Brown and Eisenhardt state that the most successful businesses compete on the edge, with a chaos approach to strategy, leadership and management, with just enough structure to keep things from flying apart.

But what about you? And what about me? And what about the people we share of lives with?

How do we react when times are chaotic? How do others react?

Why is it important to understand your response(s) to chaos?

Let me start with the last question.

Why is it important to understand your response?

It is most valuable to get a handle on what happens when things become chaotic.

When I think back to a period of 2017 when things were particularly messy in my life I reflected (again) on my responses to previous times of chaos. At that moment of reflection in 2017, I could see a pattern. I could see what I thought were my responses. With deeper reflection, I realised that what was my reaction to chaos was actually how I settled back into equilibrium – my normal pace.

So how do we respond to chaos?

Our thinking and understanding is the important thing about chaos. And finding the power of disequilibrium, the edge of chaos.

It is possibly not very useful for me to describe what really happens in my head and how I behave. But it is fundamental to get to the centre of how I respond and harness the power of these moments of chaos.

So what is your response?

It is ignoring? Panic? Fuzziness? Working harder? Reinforcing the rules or processes?

It is a tightening of your jaw muscles and pulling the control to you?

Or is it work harder and go faster?

Is it just get on with it?

Do you pause and think? Do you pause and think and not act?

For me, it is a moment of “oh s..t” and tunnel-vision. I can only see and react to what is directly in front of me and I become a bit machine-like. In times gone by I have also been known to “point the finger”. This is a very, very unhelpful response when in chaos.

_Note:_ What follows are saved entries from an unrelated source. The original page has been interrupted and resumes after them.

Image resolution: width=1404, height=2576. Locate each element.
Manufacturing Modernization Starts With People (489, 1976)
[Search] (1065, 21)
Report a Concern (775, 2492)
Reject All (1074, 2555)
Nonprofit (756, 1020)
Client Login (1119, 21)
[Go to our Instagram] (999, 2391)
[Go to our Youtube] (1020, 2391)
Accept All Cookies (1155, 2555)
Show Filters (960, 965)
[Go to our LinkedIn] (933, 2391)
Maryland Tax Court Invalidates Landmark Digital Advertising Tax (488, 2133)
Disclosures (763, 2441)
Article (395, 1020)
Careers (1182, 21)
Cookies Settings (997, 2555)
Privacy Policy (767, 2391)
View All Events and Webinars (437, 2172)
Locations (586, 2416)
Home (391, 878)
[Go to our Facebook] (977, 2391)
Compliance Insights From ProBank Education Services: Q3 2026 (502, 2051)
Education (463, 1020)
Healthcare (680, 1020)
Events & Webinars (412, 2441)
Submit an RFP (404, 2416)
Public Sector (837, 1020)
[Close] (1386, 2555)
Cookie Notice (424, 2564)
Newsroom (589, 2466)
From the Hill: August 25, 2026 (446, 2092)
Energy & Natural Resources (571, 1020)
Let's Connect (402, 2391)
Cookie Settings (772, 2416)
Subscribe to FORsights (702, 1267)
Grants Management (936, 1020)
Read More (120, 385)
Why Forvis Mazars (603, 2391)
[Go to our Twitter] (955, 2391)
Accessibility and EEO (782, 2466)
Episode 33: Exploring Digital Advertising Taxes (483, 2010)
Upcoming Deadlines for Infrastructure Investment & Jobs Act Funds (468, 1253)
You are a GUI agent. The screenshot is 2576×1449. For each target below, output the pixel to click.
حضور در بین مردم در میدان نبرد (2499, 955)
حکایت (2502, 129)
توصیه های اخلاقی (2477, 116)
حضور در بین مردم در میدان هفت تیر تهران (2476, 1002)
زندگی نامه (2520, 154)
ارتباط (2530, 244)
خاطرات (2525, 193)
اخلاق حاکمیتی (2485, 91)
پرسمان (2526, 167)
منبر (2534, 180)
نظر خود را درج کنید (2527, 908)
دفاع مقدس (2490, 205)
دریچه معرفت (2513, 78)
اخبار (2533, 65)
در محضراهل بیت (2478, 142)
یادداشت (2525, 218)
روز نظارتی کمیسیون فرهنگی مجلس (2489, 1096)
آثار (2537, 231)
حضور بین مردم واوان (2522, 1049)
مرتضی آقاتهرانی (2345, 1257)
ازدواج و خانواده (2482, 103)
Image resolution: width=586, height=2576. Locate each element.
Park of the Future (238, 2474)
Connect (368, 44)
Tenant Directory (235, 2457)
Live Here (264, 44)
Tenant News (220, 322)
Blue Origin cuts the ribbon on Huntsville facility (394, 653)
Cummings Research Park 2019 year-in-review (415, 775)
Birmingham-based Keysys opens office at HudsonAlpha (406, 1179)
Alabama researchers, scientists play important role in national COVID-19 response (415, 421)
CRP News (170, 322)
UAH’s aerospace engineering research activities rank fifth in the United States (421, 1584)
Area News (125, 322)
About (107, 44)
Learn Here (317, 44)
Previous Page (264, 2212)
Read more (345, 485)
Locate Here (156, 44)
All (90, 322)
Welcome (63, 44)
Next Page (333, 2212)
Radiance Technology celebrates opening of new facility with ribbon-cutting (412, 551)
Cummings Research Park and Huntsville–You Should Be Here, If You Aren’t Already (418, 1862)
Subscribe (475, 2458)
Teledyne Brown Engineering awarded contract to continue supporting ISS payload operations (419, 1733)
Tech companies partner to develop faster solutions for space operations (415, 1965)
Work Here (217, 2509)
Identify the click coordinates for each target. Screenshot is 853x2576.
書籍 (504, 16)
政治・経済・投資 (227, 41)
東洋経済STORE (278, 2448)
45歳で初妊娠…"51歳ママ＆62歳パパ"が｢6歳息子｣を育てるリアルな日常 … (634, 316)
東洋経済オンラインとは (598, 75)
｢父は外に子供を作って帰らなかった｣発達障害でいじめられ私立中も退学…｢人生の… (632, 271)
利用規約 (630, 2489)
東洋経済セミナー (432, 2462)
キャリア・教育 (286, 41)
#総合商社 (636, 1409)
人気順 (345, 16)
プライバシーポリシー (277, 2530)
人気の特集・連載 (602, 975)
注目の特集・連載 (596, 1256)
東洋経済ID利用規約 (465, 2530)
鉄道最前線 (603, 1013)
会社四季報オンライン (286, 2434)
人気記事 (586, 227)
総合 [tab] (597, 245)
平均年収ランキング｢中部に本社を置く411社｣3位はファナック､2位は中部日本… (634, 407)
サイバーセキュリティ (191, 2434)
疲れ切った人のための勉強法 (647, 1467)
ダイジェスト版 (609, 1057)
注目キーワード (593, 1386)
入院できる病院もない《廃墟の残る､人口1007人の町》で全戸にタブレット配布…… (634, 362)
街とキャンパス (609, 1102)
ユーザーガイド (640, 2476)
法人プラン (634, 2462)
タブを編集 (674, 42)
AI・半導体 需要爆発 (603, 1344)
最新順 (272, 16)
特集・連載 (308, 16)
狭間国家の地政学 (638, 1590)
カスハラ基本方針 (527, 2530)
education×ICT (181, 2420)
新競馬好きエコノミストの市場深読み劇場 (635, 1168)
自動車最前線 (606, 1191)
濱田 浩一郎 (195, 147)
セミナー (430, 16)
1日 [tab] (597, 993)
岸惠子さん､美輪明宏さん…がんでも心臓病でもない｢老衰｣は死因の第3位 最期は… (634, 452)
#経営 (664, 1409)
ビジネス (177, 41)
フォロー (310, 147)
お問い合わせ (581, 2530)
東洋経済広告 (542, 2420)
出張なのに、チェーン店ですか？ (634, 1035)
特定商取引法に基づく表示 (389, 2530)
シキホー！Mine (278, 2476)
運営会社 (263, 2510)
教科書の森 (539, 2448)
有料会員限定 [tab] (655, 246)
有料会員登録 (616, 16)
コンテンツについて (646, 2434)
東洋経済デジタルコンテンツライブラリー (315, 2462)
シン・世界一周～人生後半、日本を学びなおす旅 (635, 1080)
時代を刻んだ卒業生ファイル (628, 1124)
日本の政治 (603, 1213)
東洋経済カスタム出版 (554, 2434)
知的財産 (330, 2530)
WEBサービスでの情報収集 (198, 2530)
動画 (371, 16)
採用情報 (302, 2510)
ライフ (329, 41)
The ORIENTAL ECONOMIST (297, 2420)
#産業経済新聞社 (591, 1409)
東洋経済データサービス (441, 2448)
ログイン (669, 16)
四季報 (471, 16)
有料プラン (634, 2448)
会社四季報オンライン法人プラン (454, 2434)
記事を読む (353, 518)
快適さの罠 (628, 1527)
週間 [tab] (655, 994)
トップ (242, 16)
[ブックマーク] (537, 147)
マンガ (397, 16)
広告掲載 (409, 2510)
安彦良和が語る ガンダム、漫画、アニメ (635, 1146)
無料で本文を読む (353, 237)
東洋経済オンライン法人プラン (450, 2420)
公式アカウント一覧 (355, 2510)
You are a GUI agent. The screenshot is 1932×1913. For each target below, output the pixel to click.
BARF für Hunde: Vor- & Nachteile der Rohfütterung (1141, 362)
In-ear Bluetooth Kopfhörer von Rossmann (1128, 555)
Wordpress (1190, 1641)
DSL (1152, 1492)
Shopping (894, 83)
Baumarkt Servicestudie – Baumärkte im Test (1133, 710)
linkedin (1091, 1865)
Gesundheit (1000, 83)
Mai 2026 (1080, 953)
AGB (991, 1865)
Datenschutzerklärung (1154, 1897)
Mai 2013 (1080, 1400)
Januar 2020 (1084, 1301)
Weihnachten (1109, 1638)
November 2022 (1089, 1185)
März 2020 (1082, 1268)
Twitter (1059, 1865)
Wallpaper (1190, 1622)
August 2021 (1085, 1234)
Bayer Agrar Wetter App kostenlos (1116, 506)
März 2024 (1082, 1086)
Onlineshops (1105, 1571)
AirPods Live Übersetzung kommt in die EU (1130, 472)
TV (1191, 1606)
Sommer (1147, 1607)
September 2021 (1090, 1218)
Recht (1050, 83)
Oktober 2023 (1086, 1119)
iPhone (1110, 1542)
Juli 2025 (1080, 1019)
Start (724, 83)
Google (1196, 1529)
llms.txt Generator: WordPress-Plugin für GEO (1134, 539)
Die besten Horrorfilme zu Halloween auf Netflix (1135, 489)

When we know our responses we can then more clearly spend our brainpower not doing the automated response. This is the learnt response. And we ensure that our brain works for us in these moments of messiness.

Conscious response to chaos

So, how can we become conscious of our responses to chaos?

Ask yourself a few reflective questions.

Take yourself through a 4D reflection process and cross-reference this with someone who will have observed you during times of chaos.

Finally, successfully navigating our way through times of chaos is to redefine our understanding of your sense of equilibrium and our comfort level with disequilibrium.

To confront the chaos with a clear head, not a panicked brain.

Giving ourselves time to reset our thinking when we feel our innate responses to the chaos kicking in and review the situation. And see a way through. Because it is there.